First, let’s get the terminology straight. Transaction fees are what a bank charges to an ATM user who is not one of its customers. That’s distinct from a surcharge, which is what the owner of the ATM charges for supplying the unit that dispenses the cash.
Still, there’s a growth trend in surcharge-free ATMs. It’s driven by big banks as well as large, non-bank ATM networks who pay the largest store chains to host their machines. Smaller c-store chains aren’t part of their balance sheet.
For those businesses, installing an ATM on premises requires an upfront purchase of a machine, new or refurbished, that could run several thousand dollars. Then there are the ongoing costs – a data line, parts costs if there’s a breakdown and/or maintenance contracts, signage, receipt paper. Then there’s the additional labor hours to refill the withdrawn cash, track transactions and increased insurance premiums.
The surcharge is how the independent ATM owner pays for all those things and makes a little bit of profit, too. So, why would a convenience store merchant decide to not charge that fee?
Increased foot traffic.
An ATM can attract what are being termed ‘surcharge avoiders’ – folks who will go out of their way to not pay an extra fee to use a machine. When those customers use an ATM in a convenience store (or any store), they spend more money. Actually, around 23% more, according to industry news outlet ATM Marketplace.
It also reports that an ATM will average 800 transactions per month at $60 per withdrawal.

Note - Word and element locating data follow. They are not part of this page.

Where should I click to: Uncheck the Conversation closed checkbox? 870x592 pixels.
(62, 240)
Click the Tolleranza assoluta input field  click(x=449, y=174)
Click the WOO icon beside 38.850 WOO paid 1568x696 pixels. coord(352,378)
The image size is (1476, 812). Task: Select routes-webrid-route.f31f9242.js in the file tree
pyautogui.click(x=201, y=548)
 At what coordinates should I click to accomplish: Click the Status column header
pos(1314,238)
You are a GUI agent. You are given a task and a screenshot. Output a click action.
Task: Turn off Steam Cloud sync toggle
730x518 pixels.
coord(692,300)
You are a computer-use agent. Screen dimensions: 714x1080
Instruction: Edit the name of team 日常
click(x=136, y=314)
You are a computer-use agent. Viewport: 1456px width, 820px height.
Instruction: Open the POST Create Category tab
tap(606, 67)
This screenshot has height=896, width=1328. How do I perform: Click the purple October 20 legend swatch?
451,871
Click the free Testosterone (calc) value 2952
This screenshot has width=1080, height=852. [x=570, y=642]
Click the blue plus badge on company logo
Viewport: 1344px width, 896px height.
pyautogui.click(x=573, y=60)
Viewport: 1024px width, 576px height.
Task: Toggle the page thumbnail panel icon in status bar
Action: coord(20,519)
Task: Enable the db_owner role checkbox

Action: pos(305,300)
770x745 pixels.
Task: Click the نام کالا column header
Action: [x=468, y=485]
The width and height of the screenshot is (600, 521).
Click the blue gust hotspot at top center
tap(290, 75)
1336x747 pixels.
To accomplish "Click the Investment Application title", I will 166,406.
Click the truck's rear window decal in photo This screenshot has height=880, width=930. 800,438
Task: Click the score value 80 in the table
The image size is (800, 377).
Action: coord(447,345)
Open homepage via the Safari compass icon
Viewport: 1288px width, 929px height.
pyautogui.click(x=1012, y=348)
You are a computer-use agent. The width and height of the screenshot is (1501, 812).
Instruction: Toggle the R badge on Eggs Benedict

That’s nearly $50,000 every month funneling through a well-stocked store with product waiting to be purchased. That may explain why stores that install an ATM see a 20% increase in sales.
That’s the benchmark for the industry. C-stores with an ATM can plug their own numbers into that formula to calculate the potential upside from an on-site cash machine. Should they forego the surcharge, they’ll also have to figure the loss of revenue to cover the ATM overhead as well as any extra income derived through that surcharge.
The question for c-store proprietors who own an ATM at one or more of their locations is: Will the surcharge-free ATM attract enough new business to offset the loss of revenue? Unfortunately, the math isn’t simple. It’s still a gamble.
And even after crunching the numbers, an operator may still be forced to base the decision on whether the store across the street already has a surcharge-free machine. That may leave little choice for a c-store in a competitive location.